Management Notes

Reference Notes for Management

When a firm enters into some business which is related with its present business in terms of technology marketing or both it is called as ______________.

When a firm enters into some business which is related with its present business in terms of technology marketing or both it is called as ______________.

 Options:

A. conglomerate diversification.
B. horizontal integration.
C. vertical integration.
D. concentric integration.

The Correct Answer Is:

D. concentric integration.

Understanding Business Diversification: Concentric Integration

Business diversification is a strategic move that involves a company entering into new markets or industries. Among the provided options, the correct answer is “D. concentric integration.”

This term refers to a specific form of diversification where a company ventures into a business that is related to its existing operations in terms of technology, marketing, or both.

In this discussion, we will explore why concentric integration is the correct answer, and why the other options do not accurately describe this type of business expansion.

Explanation of the Correct Answer:

D. Concentric Integration

Concentric integration is a strategic business move where a company expands into a new line of business that is related to its existing operations in terms of technology, marketing, or both. This type of diversification allows a company to leverage its existing expertise, resources, and customer base to enter a new market.

For example, if a software company that specializes in creating accounting software decides to develop payroll management software, it would be considered concentric integration. The technology and target market (businesses in need of accounting solutions) are related, making this an example of concentric diversification.

Concentric integration offers several advantages. It allows a company to capitalize on its existing strengths and knowledge base. It can lead to cost efficiencies in research, development, and marketing, as the company already possesses some of the necessary capabilities.

Additionally, it can help in mitigating risks associated with venturing into entirely unfamiliar markets.

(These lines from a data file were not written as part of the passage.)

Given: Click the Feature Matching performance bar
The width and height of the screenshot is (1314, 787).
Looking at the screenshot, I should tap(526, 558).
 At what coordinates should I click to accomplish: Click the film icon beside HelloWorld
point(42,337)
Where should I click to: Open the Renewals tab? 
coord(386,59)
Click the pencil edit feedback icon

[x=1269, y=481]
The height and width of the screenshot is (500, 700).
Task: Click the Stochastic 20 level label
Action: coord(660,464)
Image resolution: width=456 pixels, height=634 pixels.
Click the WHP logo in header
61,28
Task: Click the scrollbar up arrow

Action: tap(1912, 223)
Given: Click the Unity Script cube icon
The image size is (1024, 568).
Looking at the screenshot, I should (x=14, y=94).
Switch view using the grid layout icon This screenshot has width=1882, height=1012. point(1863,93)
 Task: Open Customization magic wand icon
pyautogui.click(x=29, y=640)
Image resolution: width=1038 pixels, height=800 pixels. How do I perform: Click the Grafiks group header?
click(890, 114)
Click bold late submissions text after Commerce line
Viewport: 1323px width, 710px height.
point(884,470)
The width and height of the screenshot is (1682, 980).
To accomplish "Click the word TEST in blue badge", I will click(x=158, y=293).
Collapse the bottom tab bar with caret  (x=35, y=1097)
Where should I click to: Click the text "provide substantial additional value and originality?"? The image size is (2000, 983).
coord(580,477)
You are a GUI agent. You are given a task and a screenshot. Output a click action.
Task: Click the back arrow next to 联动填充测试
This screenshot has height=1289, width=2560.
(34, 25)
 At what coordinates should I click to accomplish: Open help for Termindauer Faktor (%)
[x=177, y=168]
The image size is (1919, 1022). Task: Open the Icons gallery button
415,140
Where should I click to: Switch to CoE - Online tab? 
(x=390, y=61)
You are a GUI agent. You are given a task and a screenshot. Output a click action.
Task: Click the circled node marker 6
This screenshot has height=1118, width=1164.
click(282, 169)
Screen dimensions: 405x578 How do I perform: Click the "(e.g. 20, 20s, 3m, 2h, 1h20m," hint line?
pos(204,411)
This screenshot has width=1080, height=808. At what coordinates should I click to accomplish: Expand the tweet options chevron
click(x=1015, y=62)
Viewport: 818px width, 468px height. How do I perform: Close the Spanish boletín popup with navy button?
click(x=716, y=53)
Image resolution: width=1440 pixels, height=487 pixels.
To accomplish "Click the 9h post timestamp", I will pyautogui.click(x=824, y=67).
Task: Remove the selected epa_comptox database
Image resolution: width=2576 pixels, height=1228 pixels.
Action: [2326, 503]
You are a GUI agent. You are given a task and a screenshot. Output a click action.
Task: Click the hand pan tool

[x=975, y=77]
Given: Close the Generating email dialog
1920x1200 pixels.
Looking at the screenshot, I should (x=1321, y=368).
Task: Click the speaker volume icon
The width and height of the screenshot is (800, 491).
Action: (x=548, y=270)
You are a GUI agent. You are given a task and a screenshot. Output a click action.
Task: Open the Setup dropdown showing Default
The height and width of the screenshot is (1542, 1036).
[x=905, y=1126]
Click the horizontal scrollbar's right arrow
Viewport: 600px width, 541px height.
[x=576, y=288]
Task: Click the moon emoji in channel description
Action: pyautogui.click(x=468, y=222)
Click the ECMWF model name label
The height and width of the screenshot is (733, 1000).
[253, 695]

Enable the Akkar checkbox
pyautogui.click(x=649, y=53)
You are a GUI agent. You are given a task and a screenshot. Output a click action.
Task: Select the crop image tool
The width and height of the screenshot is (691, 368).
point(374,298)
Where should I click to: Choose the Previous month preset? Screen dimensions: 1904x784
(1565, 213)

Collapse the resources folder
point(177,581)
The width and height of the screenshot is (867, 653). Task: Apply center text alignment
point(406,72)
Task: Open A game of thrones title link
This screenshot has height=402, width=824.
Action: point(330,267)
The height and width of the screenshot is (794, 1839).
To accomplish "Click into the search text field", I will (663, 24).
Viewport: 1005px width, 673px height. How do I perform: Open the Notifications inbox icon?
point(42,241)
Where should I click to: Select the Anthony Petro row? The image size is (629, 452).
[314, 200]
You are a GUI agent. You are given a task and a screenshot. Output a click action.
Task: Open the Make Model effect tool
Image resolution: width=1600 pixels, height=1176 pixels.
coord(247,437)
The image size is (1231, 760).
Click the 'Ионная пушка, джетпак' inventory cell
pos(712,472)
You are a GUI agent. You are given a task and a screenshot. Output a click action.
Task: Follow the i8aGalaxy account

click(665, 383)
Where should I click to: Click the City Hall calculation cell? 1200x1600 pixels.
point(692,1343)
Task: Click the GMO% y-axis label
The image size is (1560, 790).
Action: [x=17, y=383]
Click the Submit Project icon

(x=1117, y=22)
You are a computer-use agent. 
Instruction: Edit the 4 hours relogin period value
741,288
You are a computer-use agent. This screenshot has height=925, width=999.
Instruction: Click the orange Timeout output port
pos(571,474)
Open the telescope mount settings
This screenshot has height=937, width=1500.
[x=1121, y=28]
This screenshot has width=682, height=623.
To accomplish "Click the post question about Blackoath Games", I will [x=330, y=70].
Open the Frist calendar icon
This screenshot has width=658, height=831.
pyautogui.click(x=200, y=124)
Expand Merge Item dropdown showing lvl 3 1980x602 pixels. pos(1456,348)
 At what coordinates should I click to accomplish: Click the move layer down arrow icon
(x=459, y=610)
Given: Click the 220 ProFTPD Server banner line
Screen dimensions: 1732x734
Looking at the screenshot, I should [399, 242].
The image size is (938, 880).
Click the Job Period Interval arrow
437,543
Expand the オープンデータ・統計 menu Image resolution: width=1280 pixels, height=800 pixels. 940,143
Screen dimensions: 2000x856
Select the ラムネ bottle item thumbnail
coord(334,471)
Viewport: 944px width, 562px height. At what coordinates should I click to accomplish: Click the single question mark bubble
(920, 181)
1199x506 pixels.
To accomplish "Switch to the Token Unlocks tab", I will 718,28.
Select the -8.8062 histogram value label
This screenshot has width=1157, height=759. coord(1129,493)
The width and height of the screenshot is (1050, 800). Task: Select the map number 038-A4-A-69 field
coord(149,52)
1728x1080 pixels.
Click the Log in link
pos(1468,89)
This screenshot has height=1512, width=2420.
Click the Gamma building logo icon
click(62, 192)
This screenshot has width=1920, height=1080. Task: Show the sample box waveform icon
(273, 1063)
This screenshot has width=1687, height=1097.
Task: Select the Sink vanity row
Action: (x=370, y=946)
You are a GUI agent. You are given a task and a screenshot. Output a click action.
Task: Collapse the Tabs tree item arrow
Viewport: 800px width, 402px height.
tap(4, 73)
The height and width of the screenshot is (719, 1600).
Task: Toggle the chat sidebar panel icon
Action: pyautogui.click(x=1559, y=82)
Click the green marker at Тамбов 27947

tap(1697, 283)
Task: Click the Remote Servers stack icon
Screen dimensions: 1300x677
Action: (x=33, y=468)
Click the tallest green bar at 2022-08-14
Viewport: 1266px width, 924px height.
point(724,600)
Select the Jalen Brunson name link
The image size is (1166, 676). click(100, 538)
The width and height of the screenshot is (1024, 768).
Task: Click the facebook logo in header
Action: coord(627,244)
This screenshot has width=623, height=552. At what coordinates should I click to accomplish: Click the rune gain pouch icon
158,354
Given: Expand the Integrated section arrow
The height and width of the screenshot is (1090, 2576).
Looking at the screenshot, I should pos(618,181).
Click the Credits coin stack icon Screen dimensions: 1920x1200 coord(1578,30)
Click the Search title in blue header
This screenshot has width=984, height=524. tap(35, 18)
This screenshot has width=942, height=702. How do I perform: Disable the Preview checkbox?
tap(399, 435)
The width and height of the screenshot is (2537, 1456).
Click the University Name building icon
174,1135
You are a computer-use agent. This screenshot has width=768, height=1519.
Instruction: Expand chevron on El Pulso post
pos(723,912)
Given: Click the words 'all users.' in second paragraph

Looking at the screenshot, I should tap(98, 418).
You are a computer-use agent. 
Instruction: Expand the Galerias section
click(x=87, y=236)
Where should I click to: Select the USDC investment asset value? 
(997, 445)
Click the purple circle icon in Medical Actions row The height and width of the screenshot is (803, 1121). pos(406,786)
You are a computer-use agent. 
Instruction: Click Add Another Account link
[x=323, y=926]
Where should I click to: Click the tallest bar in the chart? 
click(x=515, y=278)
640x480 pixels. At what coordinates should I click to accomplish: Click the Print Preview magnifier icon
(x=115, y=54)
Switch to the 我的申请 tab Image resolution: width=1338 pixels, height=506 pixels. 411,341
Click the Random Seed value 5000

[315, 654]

Explanation of Incorrect Options:

Let’s delve deeper into why the other options are incorrect one by one:

A. Conglomerate Diversification

Conglomerate diversification involves a company entering into businesses that are completely unrelated to its existing operations. This type of diversification is characterized by a lack of synergy between the different businesses.

For example, if a clothing manufacturer starts a chain of restaurants, it would be considered conglomerate diversification. This option does not align with the concept of entering a related business.

B. Horizontal Integration

Horizontal integration involves a company acquiring or merging with other firms that operate in the same industry and at the same stage of production. This type of integration aims to consolidate market share, reduce competition, and potentially achieve economies of scale.

It does not involve diversifying into a related business, as is the case with concentric integration.This type of integration aims to consolidate market share, reduce competition, and potentially achieve economies of scale. It does not involve diversifying into a related business, as is the case with concentric integration.

C. Vertical Integration

Vertical integration involves a company extending its operations either backward (into suppliers’ businesses) or forward (into customers’ businesses) in the production process. This strategy aims to increase control over the production chain, potentially reducing costs and enhancing efficiency.

It does not involve entering a new business related to the company’s existing operations.

Concentric integration is a strategic move where a company diversifies into a business related to its existing operations in terms of technology, marketing, or both. This form of diversification allows a company to leverage its existing strengths and resources.

The other options, conglomerate diversification, horizontal integration, and vertical integration, describe different types of business expansion that do not involve entering a related business.